Music Theatre


A terrific cast brings out the very best of brand new Australian musical CROSSxROADS.


What a difference a director makes. With the evolution of new musicals still not fully supported in Australia, CROSSxROADS stands well ahead of recent entries due to the simple act of engaging a strong director. The immediate benefit is that any rough patches or teething problems are at least partially soothed by the innovation and vision of a director who treats the work like a prized gem. The flow-on benefits mean that CROSSxROADS has attracted an incredibly talented cast and a highly capable production team.

Director Tyran Parke has taken a relatively simple story and created a living piece of theatre. The original work features the everyday characters of a romantic comedy. It is a little hard to care for the characters at first, as the set of graduating university students rushing off to travel the world seem to breathe fairly rarefied and privileged air, yet Parke wins us over with the intensity of the central romance as well as the amusing exploits of the comical second lead couple. Each of the eight highly talented cast members devotes their full energy and commitment to giving their very best performance.


Anthony Costanzo’s score is a highlight of the new work. Presented in the modern style where extended musical scenes involve seamless transitions between song and dialogue, the show achieves an effortless musical flow thank to the expert work of music director David Wisken. Wisken knows the music intimately, having written the arrangements and co-written the orchestrations with Costanzo.

There are many charming numbers, particularly a couple that are set up in advance through the script. Hannah has said that she likes “Wind Beneath My Wings” from Beaches then sings lovely ballad “Be My Wings” in a poignant scene at the start of act two. Likewise, Rick’s knockout act two ballad “Yellow Brick Road” draws on the fondness that the character expressed for The Wizard of Oz.

Keeping with the contemporary setting of the show, Costanzo moves storytelling forward with modern forms of communication. In the late 1990s, the characters make “The Phone Calls,” before moving on to “The Texts,” “The Emails” and, finally, Skype. Costanzo delivers two terrific comic duets. Best mates Rick and Barrel sing “Floating on Cloud Nine” the night before a wedding, and Hannah and Amy make light of their relationship troubles in “M.E.N.”.

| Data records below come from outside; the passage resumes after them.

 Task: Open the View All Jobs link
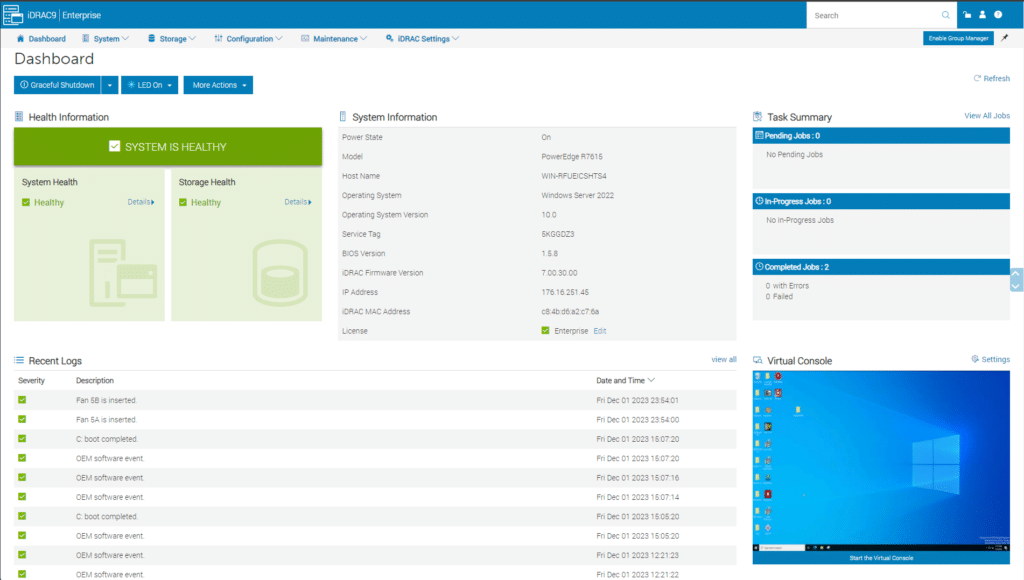[x=986, y=116]
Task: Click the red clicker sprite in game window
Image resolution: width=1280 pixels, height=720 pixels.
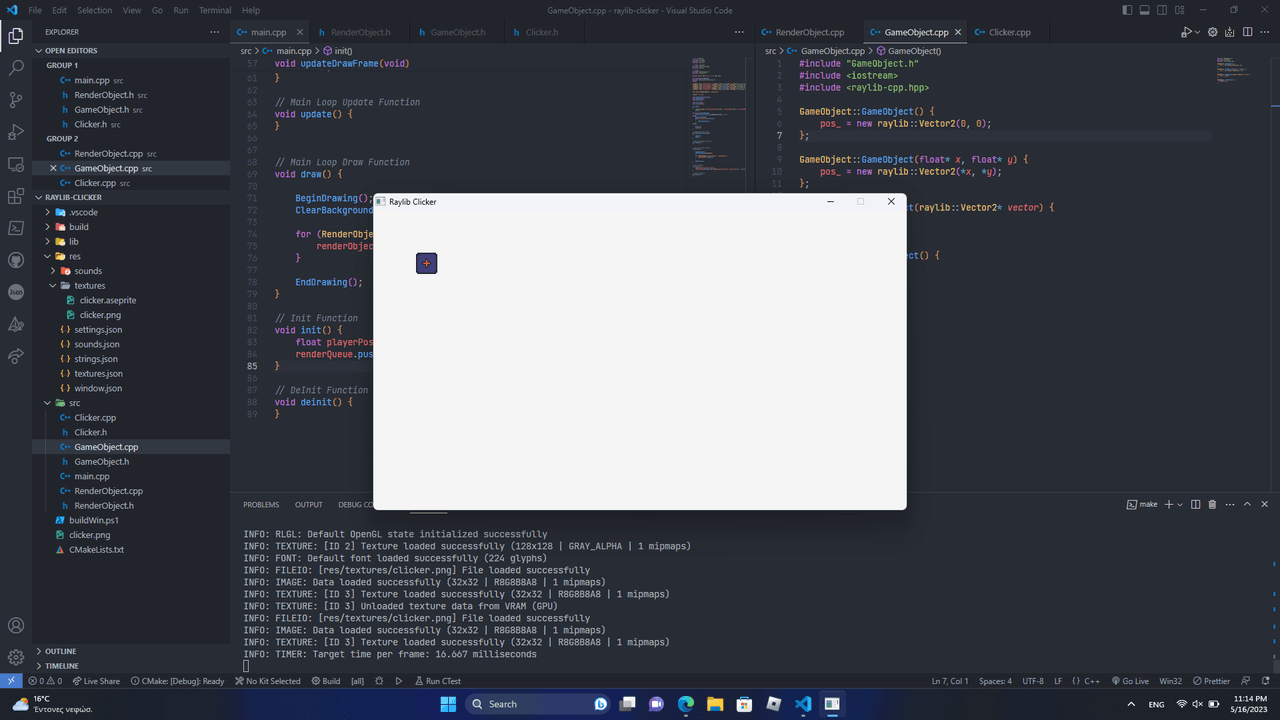Action: [427, 263]
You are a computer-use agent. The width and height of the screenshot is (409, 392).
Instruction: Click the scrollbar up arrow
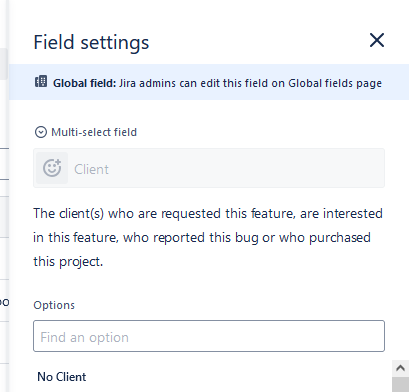(400, 368)
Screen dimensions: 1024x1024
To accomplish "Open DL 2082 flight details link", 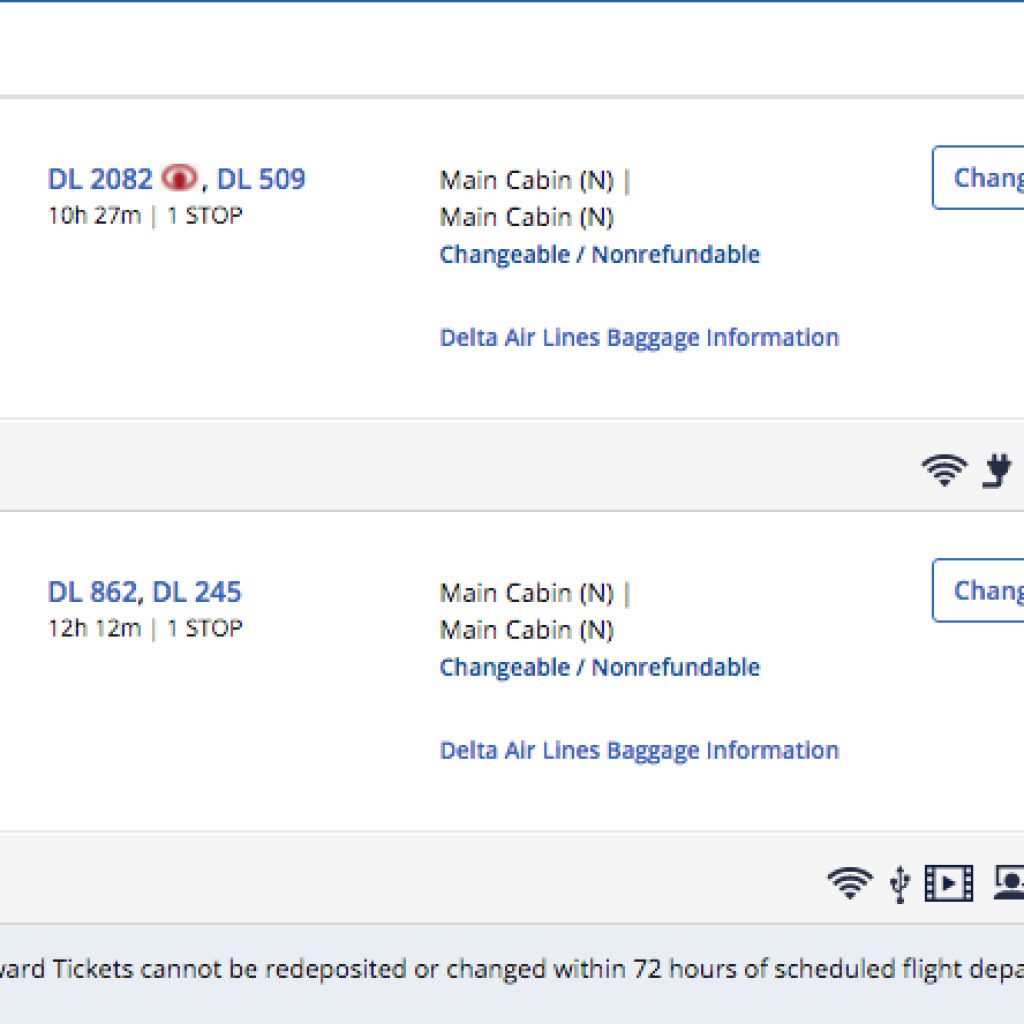I will coord(100,179).
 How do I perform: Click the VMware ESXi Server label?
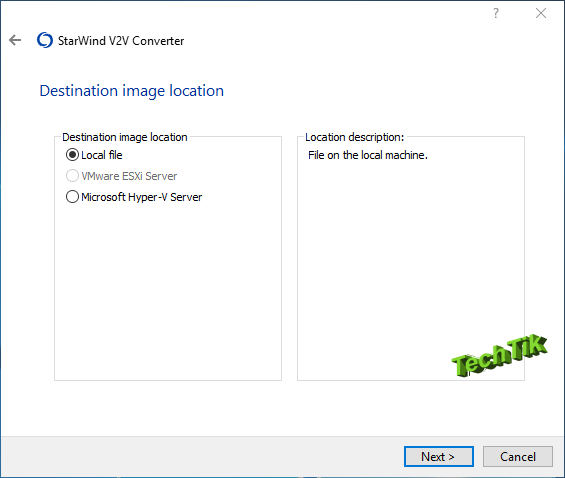(x=129, y=176)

While the score is instantly accessible and enjoyable, Peter Fitzpatrick’s book is problematic. While I could quibble about small points, like a teacher living in a small flat in Wonthaggi (are there actually any small flats in Wonthaggi?) and visiting rapidly back and forth to Melbourne, the big picture issue of the style of writing is more pressing. West End Madness musical Our House remains the greatest Sliding Doors musical ever written, and Broadway’s If/Then was ambitious, if not fully coherent. A “what if” musical is interesting, especially given the age and related lifestyle choices of the characters, but Fitzpatrick has used the idea superficially, presenting selected scenes three times, each just written different ways. There are no big choices and no consequences to any of the varying scenes. It is almost like watching drafts of a script play out on stage.

(Ok, one other small point: the show begins with the graduation of close members of a university college – why/how have classmates Amy and Rick never met?)

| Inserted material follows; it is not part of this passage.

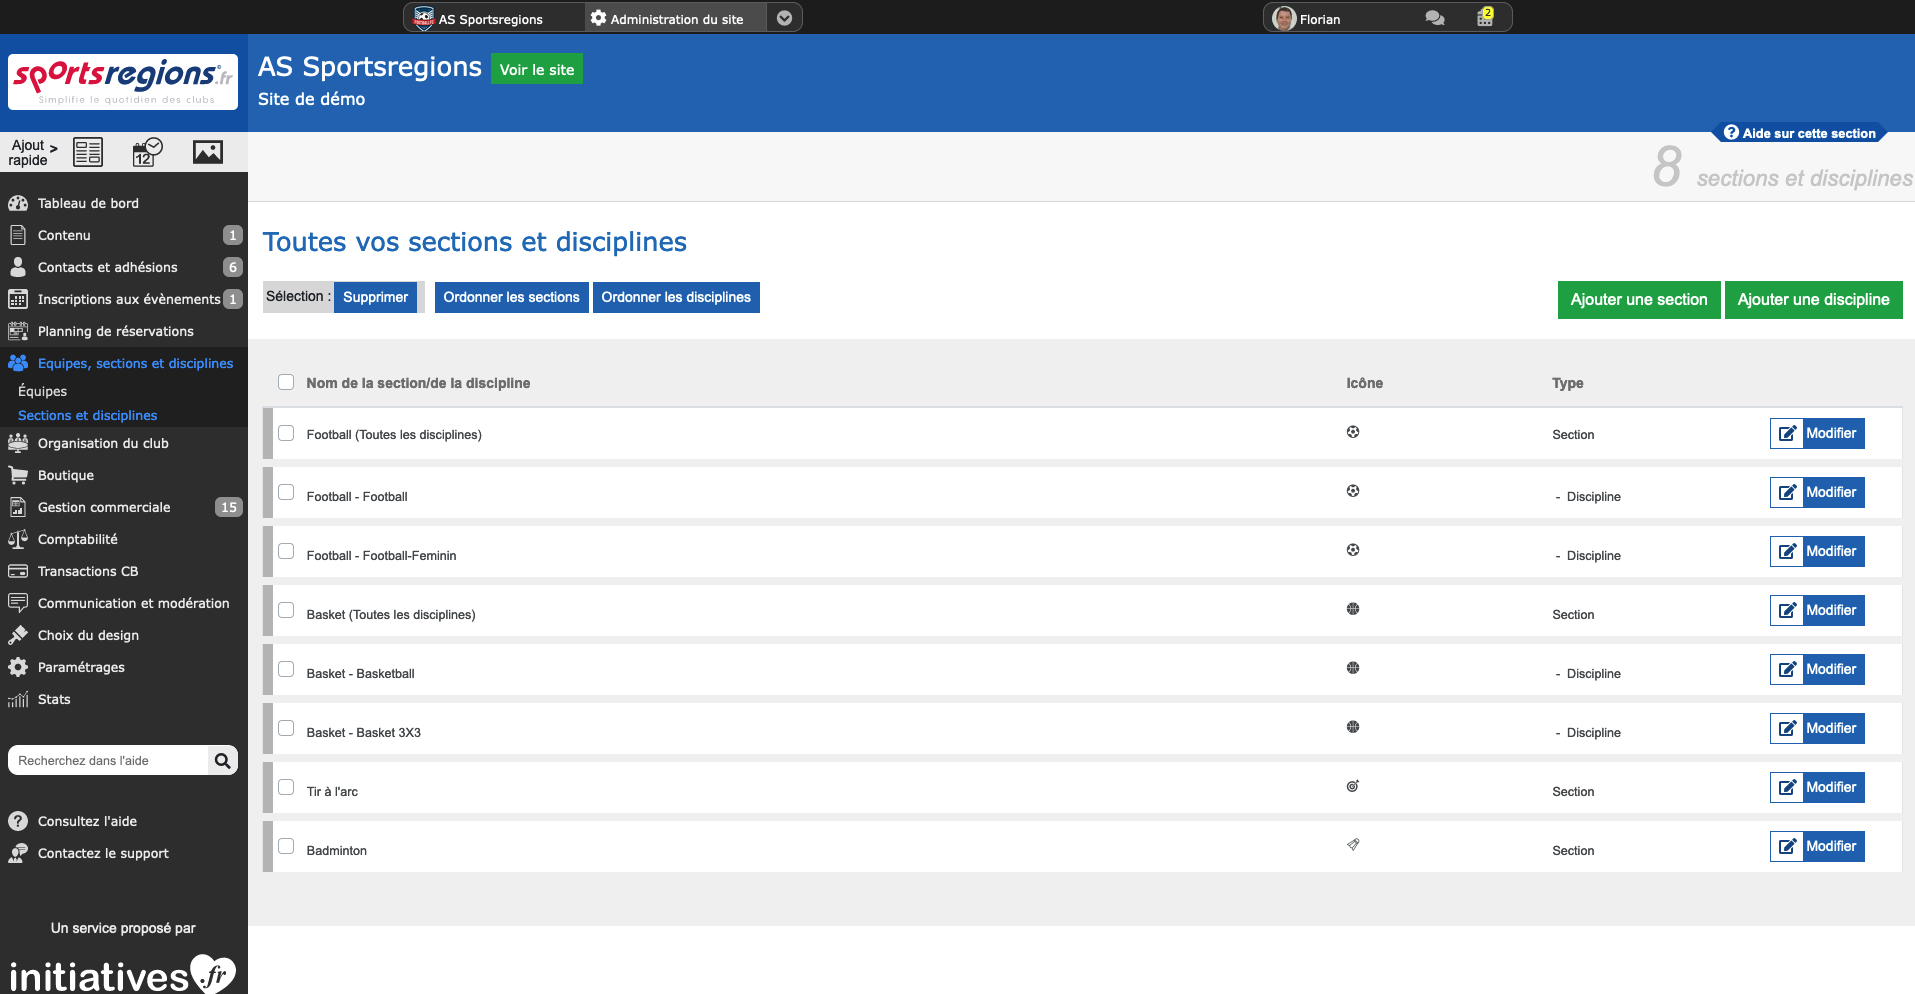Tick the checkbox for Football-Feminin
1915x994 pixels.
pyautogui.click(x=286, y=552)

Moving past the initially un-engaging impression of the characters, Costanzo kicks the central romance between Rick and Amy into high gear with I am song “That’s My Shit.”


As breezy man of the world Rick, Stephen Mahy is in full leading man mode, a role he fulfils with charisma and vocal strength to spare. Many reaches a very impressive peak with heartfelt act two ballad “Yellow Brick Road.”

Delivering arguably her strongest work in recent years, Alinta Chidzey is completely endearing as intelligent but restless Amy. The vulnerability and sheer likeability that Chidzey conveys contribute greatly to the show’s success, and her singing voice is divine.


Playing comic leads snooty Hannah and earthy Barrel, Fem Belling and Joe Kosky give warm, winning performances. Although the key moment of their relationship development happens off stage, the pair provides plenty of engaging laughs along the way.

The production receives a massive boost from the presence of four supremely talented performers in supporting ensemble roles: Bianca Baykara, Edward Grey, Bronte Florian and Ryan Gonzales. While they have some nice featured moments, these performers are so strong that they really should be doing more than singing oohs and ahhs in the background and moving scenery.

Marcello Lo Ricco’s sound design is gentle and natural. Working on set and lighting design together, Rob Sowinski and Bryn Cullen have come up with a simple but effective staging with lighting that is pleasantly understated. Michael Ralph’s unobtrusive choreography is performed with the same high level of skill that the cast brings to all their work. Kim Bishop’s costumes make great use of colour themes and help to advance the characters’ ages as ten years pass by.

For musical lovers who usually see the big budget musical extravaganzas, this is a chance to show support for Australian musical theatre and to see some top performers in an up close and intimate setting.

CROSSxROADS was reviewed 6pm Sunday 17 April 2016 at Chapel off Chapel where it plays until 30 April 2016.